• PROBLEM REQUIREMENTS: A single count is required: the lines of the data below in which the word "will" occurs.

• ENTRIES SUPPLIED:
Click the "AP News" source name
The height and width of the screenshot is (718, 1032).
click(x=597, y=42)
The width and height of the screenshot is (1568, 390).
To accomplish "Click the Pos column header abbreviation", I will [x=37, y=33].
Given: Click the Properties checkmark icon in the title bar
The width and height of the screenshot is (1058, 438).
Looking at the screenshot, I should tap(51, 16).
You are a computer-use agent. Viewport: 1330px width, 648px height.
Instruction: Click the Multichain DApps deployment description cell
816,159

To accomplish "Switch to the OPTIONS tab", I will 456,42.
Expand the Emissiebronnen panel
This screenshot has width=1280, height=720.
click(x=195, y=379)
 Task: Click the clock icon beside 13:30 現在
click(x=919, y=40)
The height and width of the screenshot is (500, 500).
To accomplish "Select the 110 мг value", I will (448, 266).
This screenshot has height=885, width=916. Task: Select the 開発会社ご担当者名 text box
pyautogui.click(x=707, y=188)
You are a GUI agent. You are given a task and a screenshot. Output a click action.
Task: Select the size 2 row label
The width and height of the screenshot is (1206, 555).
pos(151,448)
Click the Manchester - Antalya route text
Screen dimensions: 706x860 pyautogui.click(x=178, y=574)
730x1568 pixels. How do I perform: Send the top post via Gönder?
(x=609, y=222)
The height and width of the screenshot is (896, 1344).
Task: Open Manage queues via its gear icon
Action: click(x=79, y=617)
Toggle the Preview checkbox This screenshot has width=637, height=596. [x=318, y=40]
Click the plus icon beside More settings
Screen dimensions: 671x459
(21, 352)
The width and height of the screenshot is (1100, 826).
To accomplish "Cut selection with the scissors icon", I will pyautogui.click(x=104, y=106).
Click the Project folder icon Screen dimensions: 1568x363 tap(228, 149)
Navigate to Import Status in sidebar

• SOLUTION FOR THIS PROBLEM: 4